Directions »
1. Could you rewrite the paragraph of the Orphy Robinson article that begins "They formed what Orphy calls" as a short bulleted list that keeps its main facts?
2. Would you reproduce, word for word, the stretch of the Orphy Robinson article from "Pioneering new genres" through "playing with Savanna."?

Multi-Instrumentalist Orphy Robinson on Freeing Your Musical Compositions
Music is a language, especially if you work with others to create it.
The notes, dynamics, chords and rhythmic choices you make in your songs all communicate something to your audience and those you collaborate with.
But understanding that language and knowing how to communicate musically takes a lifetime.
So who better to talk to about the language of music and the meaning of musical collaboration other than Orphy Robinson–a highly skilled multi instrumentalist who’s worked with everyone from Sonic Youth’s Thurston Moore, Pink Floyd’s Robert Plant, to the legendary free jazz composer Don Cherry.
We sat down with Orphy to hear his ideas about the language of music, the role of a multi-instrumentalist, composition and how the internet is changing the way artists collaborate.
Learning to communicate in a band
As a youngster, Orphy started playing music when he joined a local Scottish pipe band.
Learning snare drum rudiments was a useful start into the world of percussion, but he consistently found himself enamored with the marimba and xylophone.
He hung around the local roller disco during his teenage years where he made friends and it wasn’t long before they started jamming.
They formed what Orphy calls a “workshop” band with initially a bassist and guitarist– they’d cover Kool and the Gang tracks and the occasional attempt at an Earth, Wind & Fire song.
Over the next few years, the band evolved as players came and went.
Soon the funk band named itself “Savanna”. They would go on to release a few singles that briefly showed up on a few UK R&B charts.
“I think at a certain point I got excited by xylophones and marimbas, the size of them got me thinking ‘Wow! One guy plays that? That’s cool!”
“The first bands I was in though, I was playing congas and percussion and I would sometimes do some keys and things.”
Finding mentorship and growing a vocabulary
Savanna was only the beginning for Orphy. Congas, drums and the occasional stint at the keyboard wasn’t enough.
Orphy was on a quest to learn from the best vibes players he could find, but he also wanted to expand his musical palette outside of pitched percussion.
He was drawn to the alto sax partly because a massive vibraphone was so hard to get around town with, but also because the alto saxophone is such an expressive instrument.
He picked up a sax with some Christmas money and started transcribing saxophone parts from his favorite records, learning them both on the vibes and the sax.
“I went through different phases of learning music, and then got to the point where, okay, [the vibes] are the instrument I’m most familiar with, it feels very comfortable.”
“That started the pursuit of going all over London–anywhere you could get classes or you could you know play with people learning”
“I liked how the saxophone players moved when they were playing–how they would move through the instrument. We didn’t really do the same on the vibes.”
Learning the vibes and saxophone at the same time helped him understand how the languages each instrument spoke and worked together.
Orphy’s journey to find mentors paid off. His lessons with his sax teacher soon led him to his first big gig with Courtney Pine and the Jazz Warriors.
“Joining that band coincided with a movement of young people really getting into jazz in the UK and then doing new things with it.”
Pioneering new genres in the London jazz scene
Touring with Courtney Pine and living in London during a generational shift in London’s 80s jazz scene opened Orphy’s mind to new forms of expression.
Before his touring gig with The Jazz Warriors, Orphy recounts a chance to see Tony Williams while working at the Hard Rock Cafe and playing with Savanna.

Data lines »
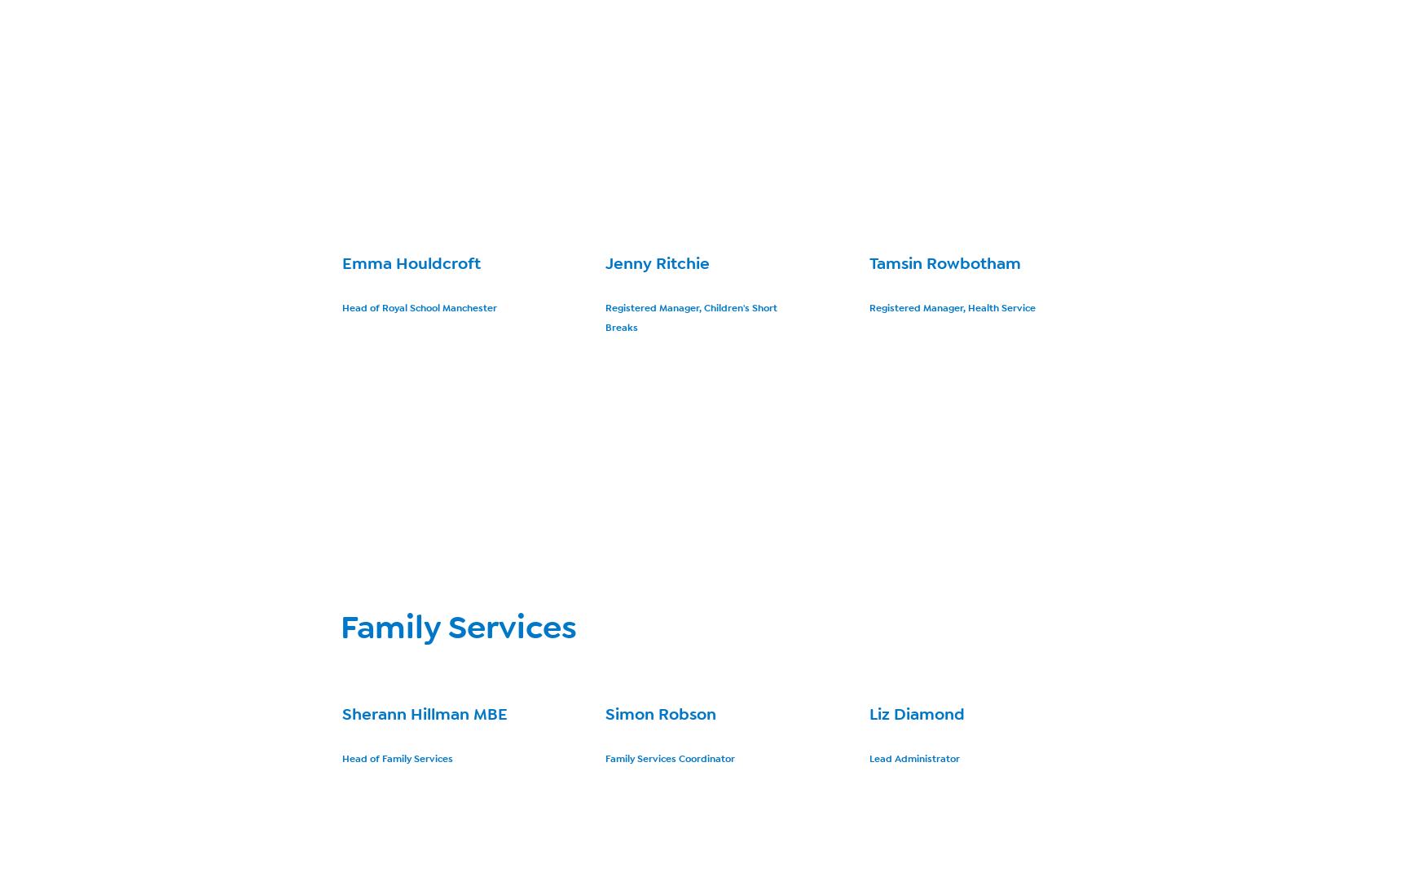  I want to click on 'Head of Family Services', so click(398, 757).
---
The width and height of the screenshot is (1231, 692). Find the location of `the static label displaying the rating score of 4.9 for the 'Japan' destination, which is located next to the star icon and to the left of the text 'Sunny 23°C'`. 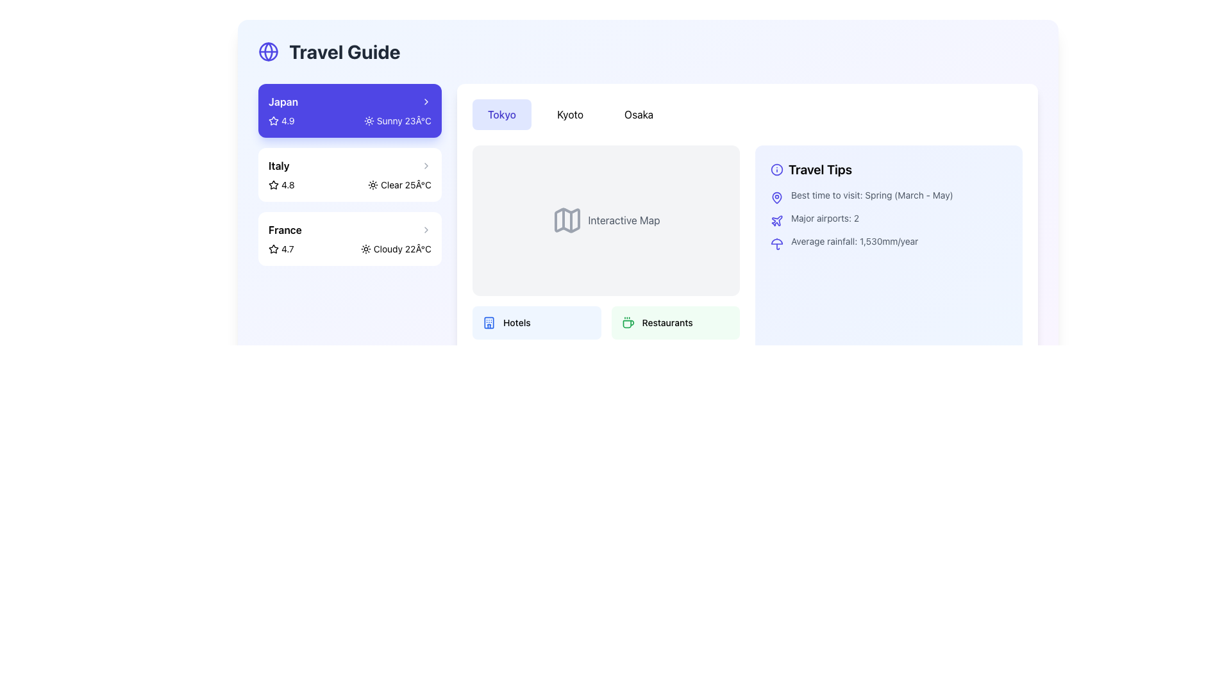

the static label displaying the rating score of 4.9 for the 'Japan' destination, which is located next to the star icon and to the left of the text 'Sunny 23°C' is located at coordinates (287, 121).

Final results »
1.
- Orphy formed what he calls a "workshop" band.
- At first it had a bassist and a guitarist.
- The band covered Kool and the Gang tracks and sometimes attempted an Earth, Wind & Fire song.

2.
Pioneering new genres in the London jazz scene
Touring with Courtney Pine and living in London during a generational shift in London’s 80s jazz scene opened Orphy’s mind to new forms of expression.
Before his touring gig with The Jazz Warriors, Orphy recounts a chance to see Tony Williams while working at the Hard Rock Cafe and playing with Savanna.